1 ¼ cup flour ,1/2 cup sugar, I only used ¼ ,1 teasp baking powder,1/4 teasp baking soda ,1/4 teasp salt ,I used none since my butter was salted ,10 tbsp butter, I only used 8 ,1 stick,1/2 low fat milk,2%,1 egg,1 teasp vanilla; all this for the cake batter. Make batter and pour in a cake pan, I used my tart pan because is easier to take out since it has a removable bottom. 1 can of apple pie filling, 1 cream cheese, 1/4 sugar. Heat cheese in micro till is a heavy creamy paste with sugar and pour it over batter with a spoon, then chopped the apples and spread over it then make a streusel with ½ stick butter,1/2 cup flour and ½ sugar and a little cinnamon ,spread over apples .You don`t have to used the streusel ,granola will do just find or no topping at all.
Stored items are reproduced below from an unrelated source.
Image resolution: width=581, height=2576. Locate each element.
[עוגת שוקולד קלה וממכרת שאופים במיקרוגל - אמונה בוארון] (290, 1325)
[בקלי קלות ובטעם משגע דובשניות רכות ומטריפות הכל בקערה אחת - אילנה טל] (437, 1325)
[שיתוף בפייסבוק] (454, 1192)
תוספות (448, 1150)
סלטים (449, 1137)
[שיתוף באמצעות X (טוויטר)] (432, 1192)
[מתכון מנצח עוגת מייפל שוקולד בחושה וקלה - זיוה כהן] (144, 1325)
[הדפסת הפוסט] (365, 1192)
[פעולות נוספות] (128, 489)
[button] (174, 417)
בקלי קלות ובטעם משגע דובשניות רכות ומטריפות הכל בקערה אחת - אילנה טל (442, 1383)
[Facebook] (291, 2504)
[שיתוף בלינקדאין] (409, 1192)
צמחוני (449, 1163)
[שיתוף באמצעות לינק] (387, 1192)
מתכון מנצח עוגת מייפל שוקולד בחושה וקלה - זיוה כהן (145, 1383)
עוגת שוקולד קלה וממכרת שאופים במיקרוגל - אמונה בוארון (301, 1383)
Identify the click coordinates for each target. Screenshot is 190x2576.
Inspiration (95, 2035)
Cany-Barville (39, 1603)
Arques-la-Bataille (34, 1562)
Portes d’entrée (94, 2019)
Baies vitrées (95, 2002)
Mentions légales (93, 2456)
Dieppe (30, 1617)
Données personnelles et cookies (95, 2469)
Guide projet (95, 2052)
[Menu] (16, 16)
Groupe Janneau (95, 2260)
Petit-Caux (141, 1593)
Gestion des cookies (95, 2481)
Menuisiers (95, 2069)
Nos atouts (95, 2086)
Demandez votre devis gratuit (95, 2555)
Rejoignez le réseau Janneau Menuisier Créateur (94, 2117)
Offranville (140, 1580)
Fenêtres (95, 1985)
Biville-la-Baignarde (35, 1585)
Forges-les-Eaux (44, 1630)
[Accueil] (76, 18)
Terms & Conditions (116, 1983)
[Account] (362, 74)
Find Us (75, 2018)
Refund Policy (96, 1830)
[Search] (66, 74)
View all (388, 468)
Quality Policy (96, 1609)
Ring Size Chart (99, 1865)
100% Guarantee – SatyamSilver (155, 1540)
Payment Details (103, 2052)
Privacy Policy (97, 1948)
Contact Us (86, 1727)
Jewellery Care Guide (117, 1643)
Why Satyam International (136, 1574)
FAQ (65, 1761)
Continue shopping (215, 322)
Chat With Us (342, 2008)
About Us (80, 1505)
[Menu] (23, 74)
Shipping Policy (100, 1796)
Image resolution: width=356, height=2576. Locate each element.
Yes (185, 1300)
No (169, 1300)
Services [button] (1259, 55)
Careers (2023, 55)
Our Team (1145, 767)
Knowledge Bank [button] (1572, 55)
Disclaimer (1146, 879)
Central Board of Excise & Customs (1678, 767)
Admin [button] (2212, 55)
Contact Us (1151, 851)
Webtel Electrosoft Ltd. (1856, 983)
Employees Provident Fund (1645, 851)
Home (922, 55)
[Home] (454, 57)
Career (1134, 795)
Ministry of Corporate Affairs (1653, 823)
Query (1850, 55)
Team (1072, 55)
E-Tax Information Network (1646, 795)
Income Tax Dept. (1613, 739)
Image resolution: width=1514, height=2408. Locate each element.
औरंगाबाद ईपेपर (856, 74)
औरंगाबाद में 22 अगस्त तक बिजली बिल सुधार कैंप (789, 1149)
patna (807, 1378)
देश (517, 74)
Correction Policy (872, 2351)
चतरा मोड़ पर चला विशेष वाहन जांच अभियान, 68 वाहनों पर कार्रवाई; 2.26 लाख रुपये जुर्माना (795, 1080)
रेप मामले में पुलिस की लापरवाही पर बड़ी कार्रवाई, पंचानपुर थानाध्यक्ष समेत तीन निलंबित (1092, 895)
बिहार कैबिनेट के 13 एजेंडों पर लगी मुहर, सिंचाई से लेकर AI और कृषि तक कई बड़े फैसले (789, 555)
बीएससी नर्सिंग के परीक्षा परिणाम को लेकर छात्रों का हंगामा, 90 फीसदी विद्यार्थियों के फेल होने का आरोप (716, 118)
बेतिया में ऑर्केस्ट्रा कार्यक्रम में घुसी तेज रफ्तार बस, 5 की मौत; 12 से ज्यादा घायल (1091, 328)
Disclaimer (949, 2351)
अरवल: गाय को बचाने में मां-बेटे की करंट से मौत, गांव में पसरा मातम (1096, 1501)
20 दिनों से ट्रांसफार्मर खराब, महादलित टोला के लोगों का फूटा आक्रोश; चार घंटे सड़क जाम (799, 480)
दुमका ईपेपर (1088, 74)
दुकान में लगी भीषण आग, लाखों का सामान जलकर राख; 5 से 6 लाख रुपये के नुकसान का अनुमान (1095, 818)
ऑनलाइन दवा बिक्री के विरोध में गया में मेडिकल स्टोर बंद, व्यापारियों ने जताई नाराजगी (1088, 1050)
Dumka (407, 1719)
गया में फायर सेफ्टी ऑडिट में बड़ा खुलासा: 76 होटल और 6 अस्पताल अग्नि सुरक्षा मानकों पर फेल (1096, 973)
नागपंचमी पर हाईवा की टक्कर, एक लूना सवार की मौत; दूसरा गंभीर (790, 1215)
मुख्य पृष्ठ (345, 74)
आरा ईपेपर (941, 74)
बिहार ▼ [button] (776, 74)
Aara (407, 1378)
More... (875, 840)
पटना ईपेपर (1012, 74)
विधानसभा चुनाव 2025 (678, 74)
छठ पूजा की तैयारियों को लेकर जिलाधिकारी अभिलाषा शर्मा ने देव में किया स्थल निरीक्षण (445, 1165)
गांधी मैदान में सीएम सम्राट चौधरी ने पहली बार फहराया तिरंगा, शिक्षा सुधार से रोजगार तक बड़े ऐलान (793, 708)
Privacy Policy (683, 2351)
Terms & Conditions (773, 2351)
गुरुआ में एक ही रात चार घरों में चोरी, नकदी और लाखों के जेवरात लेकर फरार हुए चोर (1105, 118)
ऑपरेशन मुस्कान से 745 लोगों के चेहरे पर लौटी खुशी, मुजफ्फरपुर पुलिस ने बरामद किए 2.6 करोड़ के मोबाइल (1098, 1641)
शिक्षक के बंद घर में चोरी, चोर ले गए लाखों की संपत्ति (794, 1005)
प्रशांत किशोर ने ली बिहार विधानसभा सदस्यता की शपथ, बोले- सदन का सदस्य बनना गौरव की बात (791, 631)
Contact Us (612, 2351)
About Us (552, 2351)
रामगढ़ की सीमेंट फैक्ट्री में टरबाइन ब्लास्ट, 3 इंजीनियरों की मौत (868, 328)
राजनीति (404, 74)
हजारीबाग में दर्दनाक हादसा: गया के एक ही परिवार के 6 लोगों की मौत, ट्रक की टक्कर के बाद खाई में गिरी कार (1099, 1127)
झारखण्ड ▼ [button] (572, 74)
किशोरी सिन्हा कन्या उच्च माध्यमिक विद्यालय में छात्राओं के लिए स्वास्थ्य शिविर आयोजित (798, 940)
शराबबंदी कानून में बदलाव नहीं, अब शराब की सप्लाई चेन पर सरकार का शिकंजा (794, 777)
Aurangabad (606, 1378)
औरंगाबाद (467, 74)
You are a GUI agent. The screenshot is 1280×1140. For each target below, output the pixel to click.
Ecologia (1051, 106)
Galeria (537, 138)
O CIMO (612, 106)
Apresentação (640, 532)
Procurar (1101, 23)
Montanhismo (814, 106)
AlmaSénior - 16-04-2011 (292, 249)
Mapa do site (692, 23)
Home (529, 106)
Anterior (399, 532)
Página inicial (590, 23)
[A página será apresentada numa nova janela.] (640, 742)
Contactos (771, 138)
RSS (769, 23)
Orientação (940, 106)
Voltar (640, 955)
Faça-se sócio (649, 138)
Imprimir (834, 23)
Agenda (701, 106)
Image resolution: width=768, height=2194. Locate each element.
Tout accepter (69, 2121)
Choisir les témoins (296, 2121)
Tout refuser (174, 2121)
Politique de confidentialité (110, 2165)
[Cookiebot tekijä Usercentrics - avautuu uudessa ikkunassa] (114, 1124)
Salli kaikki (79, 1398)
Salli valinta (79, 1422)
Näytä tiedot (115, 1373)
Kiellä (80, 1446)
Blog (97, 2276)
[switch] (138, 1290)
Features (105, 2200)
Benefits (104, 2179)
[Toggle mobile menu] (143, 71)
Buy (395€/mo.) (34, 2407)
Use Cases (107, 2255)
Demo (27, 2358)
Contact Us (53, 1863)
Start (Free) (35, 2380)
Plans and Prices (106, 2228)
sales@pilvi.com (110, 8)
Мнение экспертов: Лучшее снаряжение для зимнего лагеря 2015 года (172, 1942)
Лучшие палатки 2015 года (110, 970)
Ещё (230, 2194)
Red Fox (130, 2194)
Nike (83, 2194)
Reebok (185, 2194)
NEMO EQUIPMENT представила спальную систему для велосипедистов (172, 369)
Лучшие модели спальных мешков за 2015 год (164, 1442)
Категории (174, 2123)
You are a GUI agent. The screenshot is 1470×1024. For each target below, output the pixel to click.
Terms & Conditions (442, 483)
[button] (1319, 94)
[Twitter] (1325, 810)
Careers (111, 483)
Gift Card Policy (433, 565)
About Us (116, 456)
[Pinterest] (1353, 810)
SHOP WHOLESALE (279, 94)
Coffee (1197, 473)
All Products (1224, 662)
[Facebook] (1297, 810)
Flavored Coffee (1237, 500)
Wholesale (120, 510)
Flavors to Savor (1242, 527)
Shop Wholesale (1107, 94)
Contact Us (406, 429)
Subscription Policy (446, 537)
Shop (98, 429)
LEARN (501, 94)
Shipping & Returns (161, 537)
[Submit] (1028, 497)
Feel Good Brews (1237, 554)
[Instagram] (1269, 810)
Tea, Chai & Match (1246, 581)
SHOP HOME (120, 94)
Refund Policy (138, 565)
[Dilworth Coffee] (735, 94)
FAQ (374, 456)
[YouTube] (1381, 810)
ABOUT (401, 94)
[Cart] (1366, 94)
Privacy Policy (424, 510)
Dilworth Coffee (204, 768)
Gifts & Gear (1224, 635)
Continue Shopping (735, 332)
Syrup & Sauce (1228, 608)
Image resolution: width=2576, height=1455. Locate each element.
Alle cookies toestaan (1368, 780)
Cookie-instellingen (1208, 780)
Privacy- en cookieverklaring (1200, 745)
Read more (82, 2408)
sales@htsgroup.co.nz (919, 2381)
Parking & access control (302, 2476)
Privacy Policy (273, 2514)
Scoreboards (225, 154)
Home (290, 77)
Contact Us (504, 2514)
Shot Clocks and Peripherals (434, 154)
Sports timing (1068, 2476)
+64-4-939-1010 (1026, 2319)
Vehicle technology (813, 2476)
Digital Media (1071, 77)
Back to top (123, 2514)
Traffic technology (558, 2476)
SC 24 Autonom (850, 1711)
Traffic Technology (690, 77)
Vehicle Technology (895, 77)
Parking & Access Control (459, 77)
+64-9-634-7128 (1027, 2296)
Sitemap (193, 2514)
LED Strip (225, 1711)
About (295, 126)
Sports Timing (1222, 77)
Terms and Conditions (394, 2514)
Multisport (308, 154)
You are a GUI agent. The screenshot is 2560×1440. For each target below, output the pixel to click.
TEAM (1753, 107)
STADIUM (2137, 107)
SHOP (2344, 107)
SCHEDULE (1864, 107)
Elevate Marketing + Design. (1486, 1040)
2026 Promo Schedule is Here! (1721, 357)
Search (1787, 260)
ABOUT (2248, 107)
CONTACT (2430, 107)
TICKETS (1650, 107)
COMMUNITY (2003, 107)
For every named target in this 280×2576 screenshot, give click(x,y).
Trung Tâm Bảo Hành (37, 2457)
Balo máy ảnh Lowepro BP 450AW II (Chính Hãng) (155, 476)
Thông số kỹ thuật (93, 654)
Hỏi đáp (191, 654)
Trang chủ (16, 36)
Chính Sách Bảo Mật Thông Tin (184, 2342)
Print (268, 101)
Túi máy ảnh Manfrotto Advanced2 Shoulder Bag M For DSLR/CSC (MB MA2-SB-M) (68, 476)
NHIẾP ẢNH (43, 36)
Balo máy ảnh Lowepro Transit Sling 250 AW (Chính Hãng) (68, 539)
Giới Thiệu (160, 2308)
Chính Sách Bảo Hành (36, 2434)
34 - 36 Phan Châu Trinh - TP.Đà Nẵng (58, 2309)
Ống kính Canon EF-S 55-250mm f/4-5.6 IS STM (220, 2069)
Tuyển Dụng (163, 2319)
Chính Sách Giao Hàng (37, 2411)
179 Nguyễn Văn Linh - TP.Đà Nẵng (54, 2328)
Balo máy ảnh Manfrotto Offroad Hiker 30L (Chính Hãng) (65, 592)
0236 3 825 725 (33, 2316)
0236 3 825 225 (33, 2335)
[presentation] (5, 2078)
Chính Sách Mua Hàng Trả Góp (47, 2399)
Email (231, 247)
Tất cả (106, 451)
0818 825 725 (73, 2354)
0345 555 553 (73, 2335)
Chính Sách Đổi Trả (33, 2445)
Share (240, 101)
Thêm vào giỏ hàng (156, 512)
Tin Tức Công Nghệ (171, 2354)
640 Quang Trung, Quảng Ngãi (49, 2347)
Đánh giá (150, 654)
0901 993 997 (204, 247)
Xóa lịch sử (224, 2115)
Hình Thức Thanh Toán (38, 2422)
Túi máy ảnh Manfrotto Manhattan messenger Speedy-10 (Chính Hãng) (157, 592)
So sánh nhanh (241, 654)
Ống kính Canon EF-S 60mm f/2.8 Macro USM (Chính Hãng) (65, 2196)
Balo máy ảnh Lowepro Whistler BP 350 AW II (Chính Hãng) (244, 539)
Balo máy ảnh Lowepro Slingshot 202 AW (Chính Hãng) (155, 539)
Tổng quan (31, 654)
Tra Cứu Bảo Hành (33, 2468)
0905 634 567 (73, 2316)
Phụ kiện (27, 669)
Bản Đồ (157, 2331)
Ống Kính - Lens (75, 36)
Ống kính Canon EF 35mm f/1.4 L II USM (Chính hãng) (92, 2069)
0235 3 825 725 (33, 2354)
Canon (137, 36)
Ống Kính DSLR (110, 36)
I had no apples but I have made it with fresh cooked apples and cinnamon, great difference. This one here just came out of the oven and I haven't d dinner yet, is killing me folks. I have never had this recipe before so I will post my testing results after dinner.


----------



## Meerkat (May 31, 2011)

I may try that one. I have what I call my 
' 1 apple pie ' apple tree. But it has bloomed and frost bit so many times this year it may not produce. Down south can't grow apples.


----------



## readytogo (Apr 6, 2013)

Ok so I finally try it ,very low on sugar and very moist ,it actually doesn`t need the Streusel topping at all but since I really like apples next time I will use fresh apples cook like for a apple pie with plenty of light brown sugar and cinnamon or a good fruit Jam ,warm will go great with vanilla ice cream.


----------



## terri9630 (Jun 2, 2016)

I'm not a big Apple eater but that sounds delicious.


----------